Required work: Give again exactly the lines that stretch from the one with "Task: Play the pinned 2.6M views video" to the end of the data below, including both of those lines and nothing else.

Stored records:
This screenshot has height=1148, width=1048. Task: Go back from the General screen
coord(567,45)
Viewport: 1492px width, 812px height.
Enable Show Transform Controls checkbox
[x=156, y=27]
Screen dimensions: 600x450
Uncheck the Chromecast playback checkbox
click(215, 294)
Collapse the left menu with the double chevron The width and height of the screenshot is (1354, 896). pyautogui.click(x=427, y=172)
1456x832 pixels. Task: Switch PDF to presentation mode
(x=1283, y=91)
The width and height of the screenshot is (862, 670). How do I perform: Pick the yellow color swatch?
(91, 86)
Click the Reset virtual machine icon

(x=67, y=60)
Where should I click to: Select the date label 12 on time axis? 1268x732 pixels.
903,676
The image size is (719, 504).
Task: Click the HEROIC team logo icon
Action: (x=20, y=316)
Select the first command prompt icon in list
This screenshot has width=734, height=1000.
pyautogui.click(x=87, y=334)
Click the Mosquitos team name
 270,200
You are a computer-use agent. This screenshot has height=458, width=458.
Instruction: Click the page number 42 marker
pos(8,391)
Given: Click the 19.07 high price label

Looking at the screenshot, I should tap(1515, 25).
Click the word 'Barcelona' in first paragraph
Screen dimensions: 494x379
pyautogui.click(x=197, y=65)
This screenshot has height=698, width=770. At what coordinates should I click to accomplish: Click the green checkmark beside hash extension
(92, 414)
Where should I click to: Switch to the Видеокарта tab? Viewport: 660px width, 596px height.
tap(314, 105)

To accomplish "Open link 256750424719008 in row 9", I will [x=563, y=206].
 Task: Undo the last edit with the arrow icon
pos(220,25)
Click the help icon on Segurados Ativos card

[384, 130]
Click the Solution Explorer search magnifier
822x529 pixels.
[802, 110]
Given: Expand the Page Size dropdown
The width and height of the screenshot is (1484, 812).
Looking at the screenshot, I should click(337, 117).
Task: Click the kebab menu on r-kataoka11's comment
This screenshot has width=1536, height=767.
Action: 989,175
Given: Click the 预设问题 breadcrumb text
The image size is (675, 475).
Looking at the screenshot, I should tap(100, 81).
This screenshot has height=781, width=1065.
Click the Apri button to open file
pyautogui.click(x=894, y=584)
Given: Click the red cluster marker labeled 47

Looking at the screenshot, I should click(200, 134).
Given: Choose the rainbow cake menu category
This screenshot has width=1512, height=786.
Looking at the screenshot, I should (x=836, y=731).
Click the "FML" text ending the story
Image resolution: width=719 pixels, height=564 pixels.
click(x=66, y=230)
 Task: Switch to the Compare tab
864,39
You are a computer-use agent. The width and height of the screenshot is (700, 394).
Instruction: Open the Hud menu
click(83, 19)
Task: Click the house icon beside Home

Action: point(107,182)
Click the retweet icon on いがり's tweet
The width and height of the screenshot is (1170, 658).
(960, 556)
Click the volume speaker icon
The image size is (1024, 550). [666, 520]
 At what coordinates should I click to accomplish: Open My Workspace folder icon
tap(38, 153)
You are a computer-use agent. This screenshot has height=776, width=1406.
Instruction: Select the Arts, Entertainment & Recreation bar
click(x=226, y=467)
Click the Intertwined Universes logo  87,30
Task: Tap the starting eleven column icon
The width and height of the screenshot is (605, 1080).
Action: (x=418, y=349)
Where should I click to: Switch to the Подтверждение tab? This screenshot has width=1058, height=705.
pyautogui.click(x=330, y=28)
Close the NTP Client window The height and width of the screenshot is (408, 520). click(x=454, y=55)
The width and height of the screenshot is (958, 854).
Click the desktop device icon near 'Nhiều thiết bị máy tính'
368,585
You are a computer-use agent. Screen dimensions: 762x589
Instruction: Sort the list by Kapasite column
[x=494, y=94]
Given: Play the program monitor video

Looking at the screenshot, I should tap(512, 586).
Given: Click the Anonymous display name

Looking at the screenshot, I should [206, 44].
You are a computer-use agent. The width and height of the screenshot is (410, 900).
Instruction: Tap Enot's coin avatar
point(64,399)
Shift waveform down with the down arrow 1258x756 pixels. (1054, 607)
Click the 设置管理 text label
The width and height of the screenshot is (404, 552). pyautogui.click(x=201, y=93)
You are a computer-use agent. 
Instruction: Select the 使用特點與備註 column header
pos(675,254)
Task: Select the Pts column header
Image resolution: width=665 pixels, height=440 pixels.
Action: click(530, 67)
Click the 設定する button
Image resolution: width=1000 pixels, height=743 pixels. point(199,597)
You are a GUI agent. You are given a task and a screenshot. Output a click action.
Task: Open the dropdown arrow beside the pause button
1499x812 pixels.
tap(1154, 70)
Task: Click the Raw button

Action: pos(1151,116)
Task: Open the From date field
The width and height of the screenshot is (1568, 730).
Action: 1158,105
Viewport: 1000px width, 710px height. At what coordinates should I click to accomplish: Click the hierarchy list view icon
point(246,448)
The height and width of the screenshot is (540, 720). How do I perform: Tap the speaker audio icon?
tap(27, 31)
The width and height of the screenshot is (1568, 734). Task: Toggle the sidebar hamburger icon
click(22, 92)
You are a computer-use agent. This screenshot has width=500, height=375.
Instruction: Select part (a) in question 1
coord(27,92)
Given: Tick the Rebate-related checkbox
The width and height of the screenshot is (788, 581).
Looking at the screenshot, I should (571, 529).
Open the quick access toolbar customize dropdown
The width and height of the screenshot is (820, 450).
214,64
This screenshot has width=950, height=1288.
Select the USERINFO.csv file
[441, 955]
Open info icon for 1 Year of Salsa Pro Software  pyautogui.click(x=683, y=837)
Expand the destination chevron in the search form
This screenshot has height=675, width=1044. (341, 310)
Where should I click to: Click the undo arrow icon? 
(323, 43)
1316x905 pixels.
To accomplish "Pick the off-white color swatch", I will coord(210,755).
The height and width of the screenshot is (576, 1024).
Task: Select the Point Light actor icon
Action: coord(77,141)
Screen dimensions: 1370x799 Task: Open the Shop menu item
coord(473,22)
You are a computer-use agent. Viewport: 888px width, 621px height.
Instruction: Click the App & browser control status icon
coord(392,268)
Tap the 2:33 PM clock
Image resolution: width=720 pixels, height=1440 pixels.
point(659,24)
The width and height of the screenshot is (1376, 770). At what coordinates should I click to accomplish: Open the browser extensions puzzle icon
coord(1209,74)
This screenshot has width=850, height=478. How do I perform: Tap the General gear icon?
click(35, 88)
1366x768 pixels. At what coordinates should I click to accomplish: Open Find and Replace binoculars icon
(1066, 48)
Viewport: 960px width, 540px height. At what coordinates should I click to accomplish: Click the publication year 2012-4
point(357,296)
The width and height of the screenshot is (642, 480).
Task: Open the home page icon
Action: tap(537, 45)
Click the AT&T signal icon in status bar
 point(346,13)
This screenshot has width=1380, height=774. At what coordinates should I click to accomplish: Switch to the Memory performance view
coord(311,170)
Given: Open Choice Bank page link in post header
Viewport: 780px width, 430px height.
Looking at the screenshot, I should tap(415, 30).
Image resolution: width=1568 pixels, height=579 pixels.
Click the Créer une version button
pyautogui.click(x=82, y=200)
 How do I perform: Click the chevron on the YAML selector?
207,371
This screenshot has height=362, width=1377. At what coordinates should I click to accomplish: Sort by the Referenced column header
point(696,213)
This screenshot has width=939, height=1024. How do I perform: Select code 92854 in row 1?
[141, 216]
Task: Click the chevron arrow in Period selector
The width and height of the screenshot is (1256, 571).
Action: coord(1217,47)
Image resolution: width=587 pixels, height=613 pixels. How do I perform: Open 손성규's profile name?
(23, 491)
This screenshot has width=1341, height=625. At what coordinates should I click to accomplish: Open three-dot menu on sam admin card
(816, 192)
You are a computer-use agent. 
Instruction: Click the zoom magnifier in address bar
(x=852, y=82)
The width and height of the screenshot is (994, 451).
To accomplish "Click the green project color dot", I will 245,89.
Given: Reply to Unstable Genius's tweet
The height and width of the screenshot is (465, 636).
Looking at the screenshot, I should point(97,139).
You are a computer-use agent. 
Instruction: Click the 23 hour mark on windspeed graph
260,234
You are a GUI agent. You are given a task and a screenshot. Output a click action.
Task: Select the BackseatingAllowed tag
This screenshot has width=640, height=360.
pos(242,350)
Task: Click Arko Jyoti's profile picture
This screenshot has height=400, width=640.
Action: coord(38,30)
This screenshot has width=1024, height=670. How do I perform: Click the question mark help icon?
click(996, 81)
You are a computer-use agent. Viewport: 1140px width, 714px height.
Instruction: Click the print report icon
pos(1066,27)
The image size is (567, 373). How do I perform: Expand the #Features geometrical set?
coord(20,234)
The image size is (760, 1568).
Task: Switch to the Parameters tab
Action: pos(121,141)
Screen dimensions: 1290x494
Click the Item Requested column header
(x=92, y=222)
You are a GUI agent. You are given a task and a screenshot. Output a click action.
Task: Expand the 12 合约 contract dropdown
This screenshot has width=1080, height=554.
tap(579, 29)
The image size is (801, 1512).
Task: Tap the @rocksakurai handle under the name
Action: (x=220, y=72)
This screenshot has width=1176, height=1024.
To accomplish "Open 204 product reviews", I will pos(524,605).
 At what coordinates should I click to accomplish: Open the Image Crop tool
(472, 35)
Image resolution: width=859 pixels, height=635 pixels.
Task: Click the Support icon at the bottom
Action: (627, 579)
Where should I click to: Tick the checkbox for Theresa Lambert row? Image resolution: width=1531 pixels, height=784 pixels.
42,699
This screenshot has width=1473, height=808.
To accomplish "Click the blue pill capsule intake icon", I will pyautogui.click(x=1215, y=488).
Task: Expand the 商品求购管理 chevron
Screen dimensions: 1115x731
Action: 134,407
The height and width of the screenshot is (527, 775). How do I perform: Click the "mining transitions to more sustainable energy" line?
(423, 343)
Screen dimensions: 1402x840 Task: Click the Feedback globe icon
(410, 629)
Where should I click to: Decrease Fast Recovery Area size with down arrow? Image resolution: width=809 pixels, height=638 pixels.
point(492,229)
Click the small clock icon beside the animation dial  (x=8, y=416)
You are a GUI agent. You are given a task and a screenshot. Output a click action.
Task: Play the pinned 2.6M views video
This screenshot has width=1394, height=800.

Response to the exercise:
Task: Play the pinned 2.6M views video
This screenshot has width=1394, height=800.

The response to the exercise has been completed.